> SELECTED PASSAGE
Behind the campaign finance barriers are those electoral processes which have embedded in law since the 1890's.

These legalized barriers are mainly an intricately woven complex of election laws regarding candidate access to the ballot, voter registration censorship and suppression, gerrymandering, etc., and, as necessary, election fraud and false counting of ballots. The attempts to mandate a monopoly of electronic, pre-riggable voting machines is a further example of cartel distrust of a new party gaining favor with the voters.

More deeply embedded are the disregard of Constitutional safeguards against "factions" entrenching themselves in power. The prime example of this is the century long refusal of the cartel parties to enlarge the size of the U.S. House of Representatives so that a reasonable ratio of representation to the population is maintained. The size of the House of Representatives was frozen by law, not by constitutional provision, in the first two decades of the 20th Century by an accord between the Democratic and Republican parties to essentially "split the electorate" between them and reduce the opportunities for new party candidates to emerge and gain a balance of power between the two cartel parties.

> PROMPT A
Copy the passage on electoral barriers from "More deeply embedded" to "two cartel parties.".
> PROMPT B
Continue the passage on electoral barriers from the point where it ends.
The data after this passage on electoral barriers is not needed.

> DATA BLOCK
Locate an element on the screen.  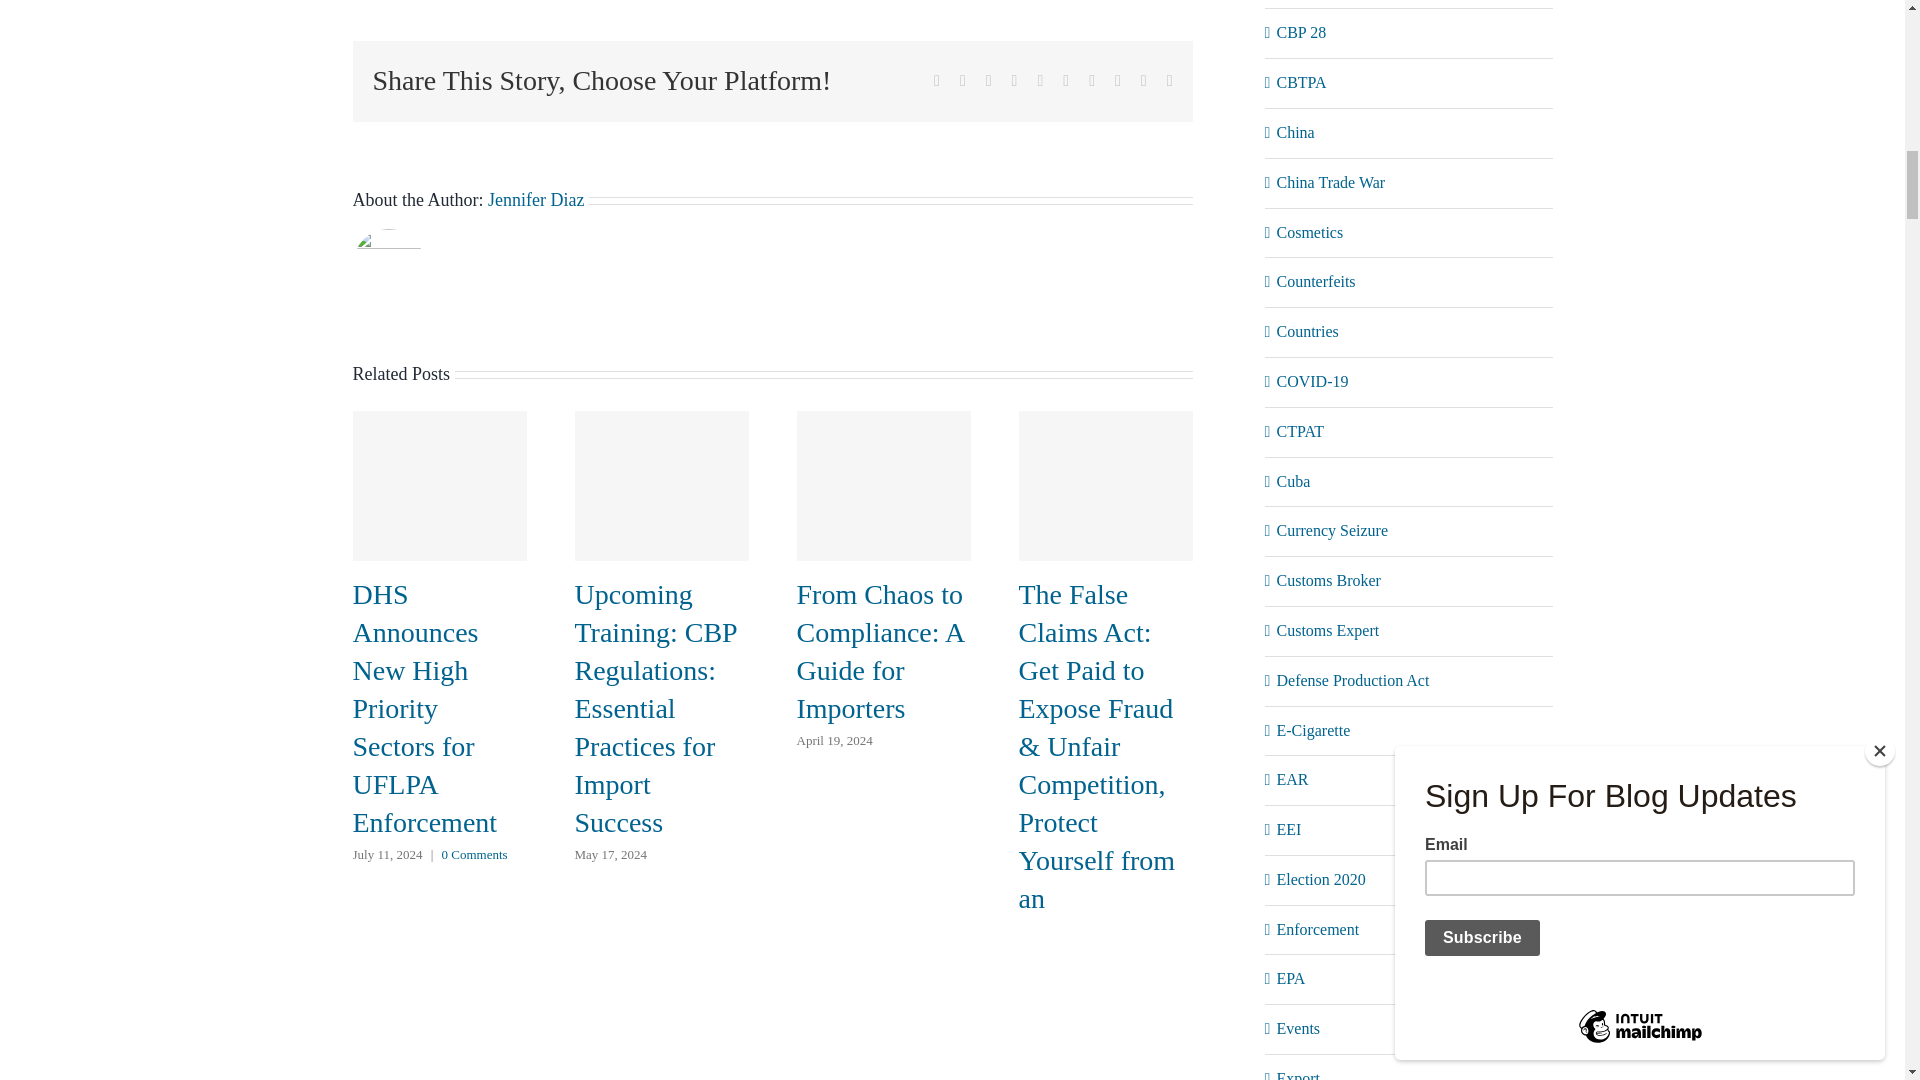
Pinterest is located at coordinates (1091, 80).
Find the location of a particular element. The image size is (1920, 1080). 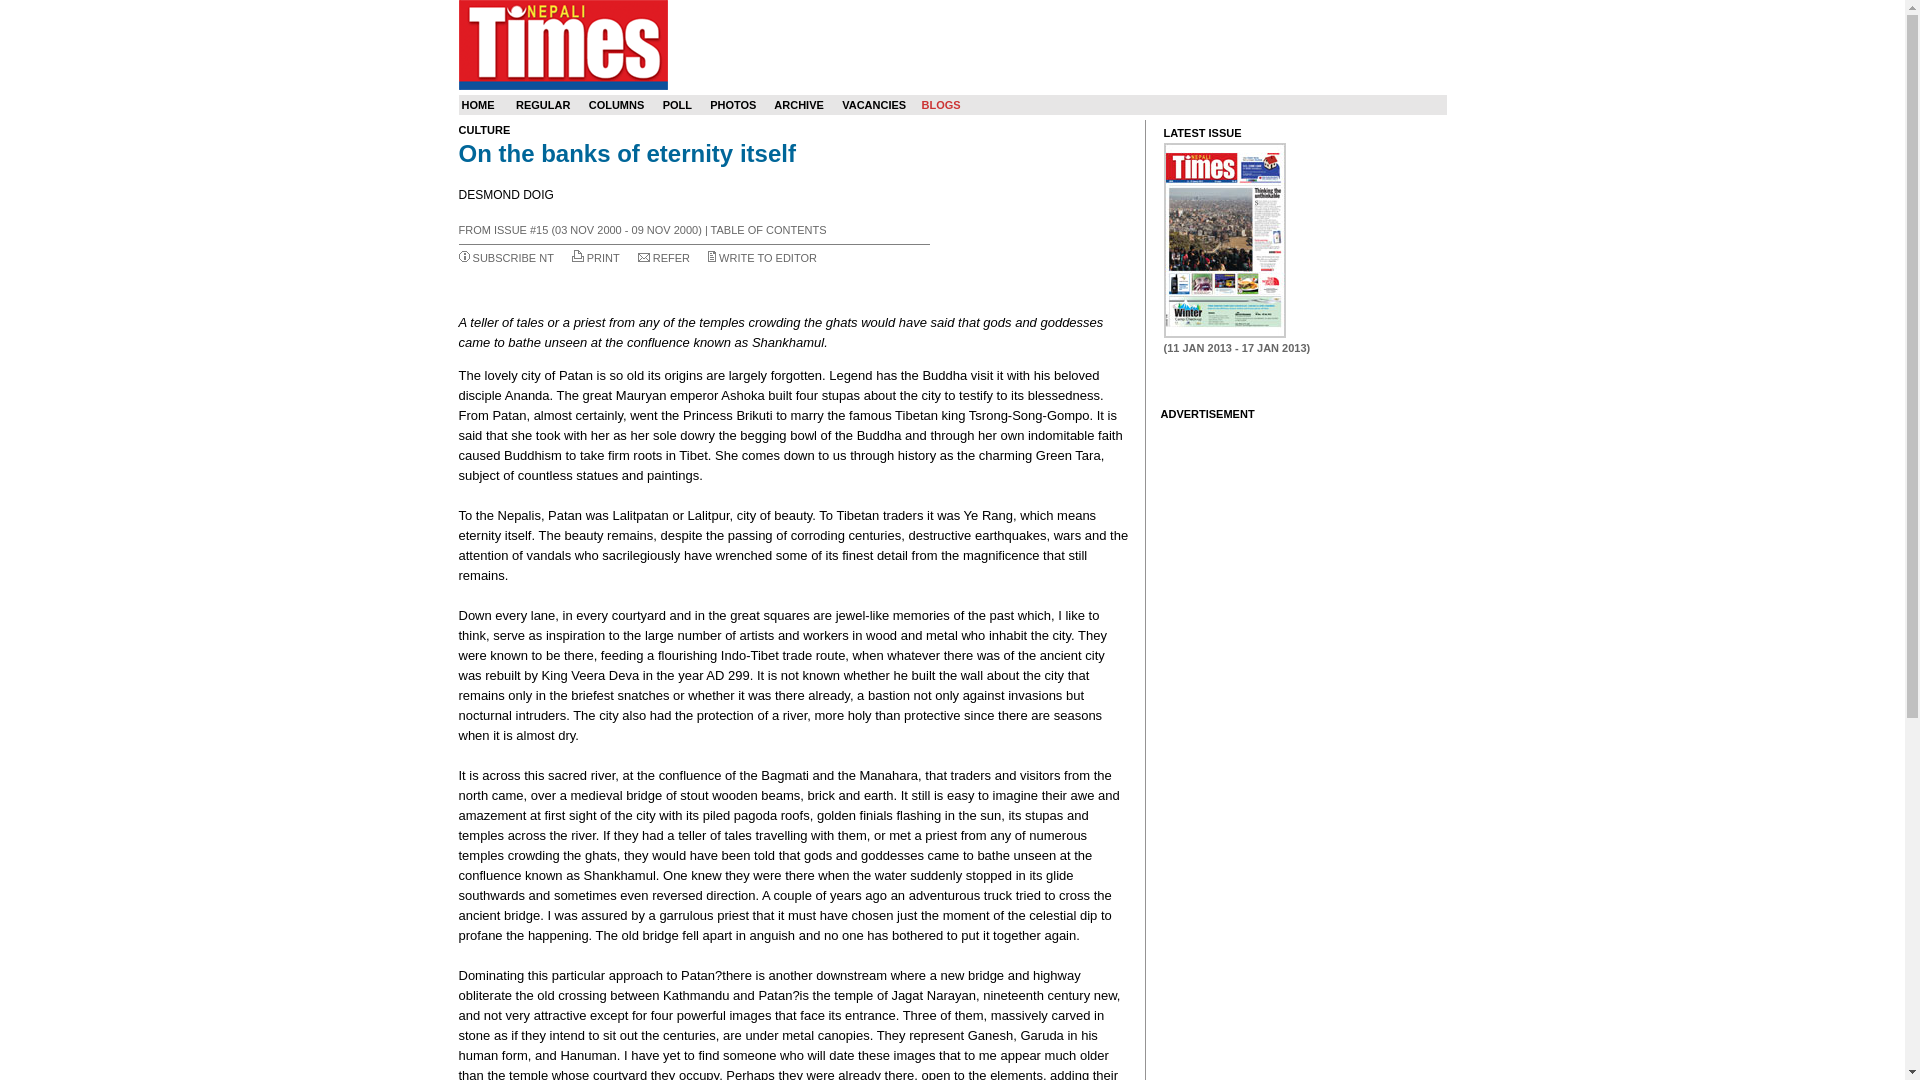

> RESPONSE AREA A
More deeply embedded are the disregard of Constitutional safeguards against "factions" entrenching themselves in power. The prime example of this is the century long refusal of the cartel parties to enlarge the size of the U.S. House of Representatives so that a reasonable ratio of representation to the population is maintained. The size of the House of Representatives was frozen by law, not by constitutional provision, in the first two decades of the 20th Century by an accord between the Democratic and Republican parties to essentially "split the electorate" between them and reduce the opportunities for new party candidates to emerge and gain a balance of power between the two cartel parties.

> RESPONSE AREA B
This inter-party accord also skewed the Electoral College vote to further impede new party candidates for the Presidency. The Electoral College winner-take-all bias in favor of either of the cartel parties cannot be overcome - even if the states were to allow voters to have their Electoral College vote tallied and allocated by congressional district. The districts are too populous and too few.

There is much more to this, but suffice to say that most new parties while aware of elements of their legalized torture, typically focus on only one or two aspects and tout silver-bullet reforms which they can never hope to implement because they will never get elected to implement them. Furthermore, the new parties tend to couch their appeals to how the system is unfair to their parties. They seldom attempt to show the people how the system is unfair to the people generally.

No new party has formulated a comprehensive analysis and focused on electoral reform as central to the best interests of the American people. As a consequence, many new parties continue to fight among and within themselves over techniques and tactics and public relations and images. This suits the cartel parties just fine and when such superficialities recede into the background in a new party, new exploiters of the superficial can be encouraged to rev-up the same old zero-sum game whose message is: WE must being doing something wrong! The system ain't the real problem...is it? Well, is it?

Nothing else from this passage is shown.